An RFID tag couples a radiating element, which may include a coil or antenna, to an integrated circuit without a physical conductor. The integrated circuit can be affixed to a substrate having the antenna in such a way that the circuit chip coil is inductively coupled to the antenna coil. When the RFID tag is excited via the antenna to an external electromagnetic field, the inductive coupling between the antenna and the external electromagnetic field can cause both signaling and power to couple from the antenna to the circuit chip coil without a physical conductor connecting the antenna to the RFID tag integrated circuit.
The integrated circuit of an RFID tag can be encrypted with a unique electronic product code that may identify the tagged item from any other item. When a tag comes within the range of an RFID reader, proprietary information can be passed on through an antenna to the reader, which then can feed the data to a central computer for processing.

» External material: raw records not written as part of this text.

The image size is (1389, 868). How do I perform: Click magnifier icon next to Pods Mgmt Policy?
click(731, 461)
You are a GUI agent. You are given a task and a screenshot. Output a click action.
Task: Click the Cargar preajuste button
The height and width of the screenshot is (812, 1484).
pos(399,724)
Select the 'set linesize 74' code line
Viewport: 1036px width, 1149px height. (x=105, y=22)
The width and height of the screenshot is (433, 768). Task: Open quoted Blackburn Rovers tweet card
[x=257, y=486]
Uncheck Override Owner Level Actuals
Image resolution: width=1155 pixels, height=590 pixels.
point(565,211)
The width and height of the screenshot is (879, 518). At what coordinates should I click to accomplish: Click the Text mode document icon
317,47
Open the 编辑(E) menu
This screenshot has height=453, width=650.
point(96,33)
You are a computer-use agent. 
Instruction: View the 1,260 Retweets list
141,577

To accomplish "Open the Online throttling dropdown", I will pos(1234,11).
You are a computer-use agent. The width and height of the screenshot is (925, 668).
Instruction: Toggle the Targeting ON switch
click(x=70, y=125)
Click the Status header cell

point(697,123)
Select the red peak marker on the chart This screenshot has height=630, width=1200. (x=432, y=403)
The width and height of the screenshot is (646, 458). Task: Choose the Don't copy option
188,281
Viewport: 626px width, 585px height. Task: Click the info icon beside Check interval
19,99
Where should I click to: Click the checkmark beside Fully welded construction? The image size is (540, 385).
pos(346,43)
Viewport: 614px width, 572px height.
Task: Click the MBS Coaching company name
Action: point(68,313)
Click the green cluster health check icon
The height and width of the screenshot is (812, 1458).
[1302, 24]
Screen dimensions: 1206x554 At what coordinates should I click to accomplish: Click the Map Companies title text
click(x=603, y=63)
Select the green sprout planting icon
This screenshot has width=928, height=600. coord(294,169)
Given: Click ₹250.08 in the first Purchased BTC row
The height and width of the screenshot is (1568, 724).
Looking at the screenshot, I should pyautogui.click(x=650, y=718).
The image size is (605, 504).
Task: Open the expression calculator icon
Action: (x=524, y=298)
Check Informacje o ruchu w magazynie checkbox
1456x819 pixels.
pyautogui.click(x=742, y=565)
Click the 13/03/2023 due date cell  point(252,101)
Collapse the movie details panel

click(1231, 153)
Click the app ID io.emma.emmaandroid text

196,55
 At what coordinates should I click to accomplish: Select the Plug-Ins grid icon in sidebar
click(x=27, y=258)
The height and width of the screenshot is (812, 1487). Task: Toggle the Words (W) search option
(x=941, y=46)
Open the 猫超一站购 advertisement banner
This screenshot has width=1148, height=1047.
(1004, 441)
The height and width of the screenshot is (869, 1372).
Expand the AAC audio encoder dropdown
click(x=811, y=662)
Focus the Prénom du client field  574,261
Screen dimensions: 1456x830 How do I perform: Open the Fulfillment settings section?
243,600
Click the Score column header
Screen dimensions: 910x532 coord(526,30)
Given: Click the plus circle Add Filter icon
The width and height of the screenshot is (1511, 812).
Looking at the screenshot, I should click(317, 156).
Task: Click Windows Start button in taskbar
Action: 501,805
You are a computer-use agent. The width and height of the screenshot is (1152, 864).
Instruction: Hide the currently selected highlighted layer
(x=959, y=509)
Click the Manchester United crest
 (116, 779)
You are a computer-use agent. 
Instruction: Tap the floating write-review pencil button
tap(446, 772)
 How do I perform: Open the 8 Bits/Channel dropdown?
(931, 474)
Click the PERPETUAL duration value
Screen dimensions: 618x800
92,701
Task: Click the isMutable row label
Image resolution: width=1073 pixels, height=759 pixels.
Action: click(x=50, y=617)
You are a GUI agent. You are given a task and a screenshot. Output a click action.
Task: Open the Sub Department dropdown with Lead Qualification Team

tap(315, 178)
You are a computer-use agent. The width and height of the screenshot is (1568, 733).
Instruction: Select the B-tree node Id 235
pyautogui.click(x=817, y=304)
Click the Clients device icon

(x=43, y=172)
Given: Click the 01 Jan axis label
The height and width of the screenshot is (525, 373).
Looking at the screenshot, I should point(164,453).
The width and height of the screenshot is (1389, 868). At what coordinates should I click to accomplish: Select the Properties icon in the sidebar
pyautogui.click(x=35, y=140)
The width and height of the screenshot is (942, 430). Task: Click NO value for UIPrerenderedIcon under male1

There are active and passive RFID tags known. Passive RFID tags receive their power for operation from the external magnetic field and the current it induces into the integrated coil in the RFID tag. Active RFID tags may include internal power sources, e.g., batteries or accumulators to provide power supply for operating the power consuming elements of the RFID tag. Inductive RFID tags are powered by the magnetic field produced by a reader. The tag's antenna picks up magnetic energy, and the tag interacts with the reader. The tag then adjusts the magnetic field for retrieving and transmitting data back to the reader, and the reader directs that data to the host computer.
There exist two types of passive RFID tags, namely inductively coupled RFID tags, and capacitively coupled RFID tags. An inductively coupled RFID tag usually includes three parts, namely silicon microprocessor, metal coil, and encapsulating material. Silicon microprocessor chips differ in size, depending on their purpose.
A metal coil can be made, for instance, of copper or aluminum wire, wound into a circular pattern on a transponder, and acts as the tag's antenna. The RFID tag sends out signals to a reader, whereas the read distance depends on the size of the coil antenna. The elements of an RFID tag can be molded into an encapsulating material, e.g., some polymer material or glass that wraps around the chip and coil.
Capacitively coupled RFID tags have been manufactured in order to reduce the cost of radio-tag systems. These tags get rid of metal coil and utilize a little quantity of silicon to accomplish the same function as that of an inductively coupled tag. A capacitively coupled tag also has three components, namely silicon microprocessor, conductive carbon ink, and paper. A capacitively coupled tag can store a number of bits of information that would allow for a large amount of distinct numbers, and these numbers can be assigned to goods.
Conductive carbon ink is a special ink that can act as the tag's antenna. This ink is applied to the paper substrate by using usual printing techniques. A silicon chip can be affixed to printed carbon-ink electrodes on the back of a paper label, to create an inexpensive, disposable tag that can be integrated on conventional product labels.
In previous RFID semiconductor devices or chips integrated coils require substantial space on the chip and therefore cause large size of the RFID semiconductor devices and correspondingly additional costs to the production. In previous solutions, e.g., in a device known as SPT5 CT, the coils are implemented as concentric spirals by using metal lines in back-end-of-line (BEOL) applications. In such known devices the coils contribute to the required chip area with more than 50%.
Parts of a semiconductor device 1 with integrated coils 3 according to the state of the art is shown in FIG. 1. In this prior art semiconductor device 1 the chip area 2 has a square shape, and the integrated coils 3 are designed as a coil pair with circular shaped areas. The integrated coils 3 are contacted via electrical connections 4 to apply electrical voltage pulses to the coils for wireless data transmission or to gather inductively induced current from the coils 3 to provide power to the power requiring elements of the device. In this known device the integrated coils are arranged in one layer adjacent to each other and cover a bigger part, i.e. more than half of the chip area 2.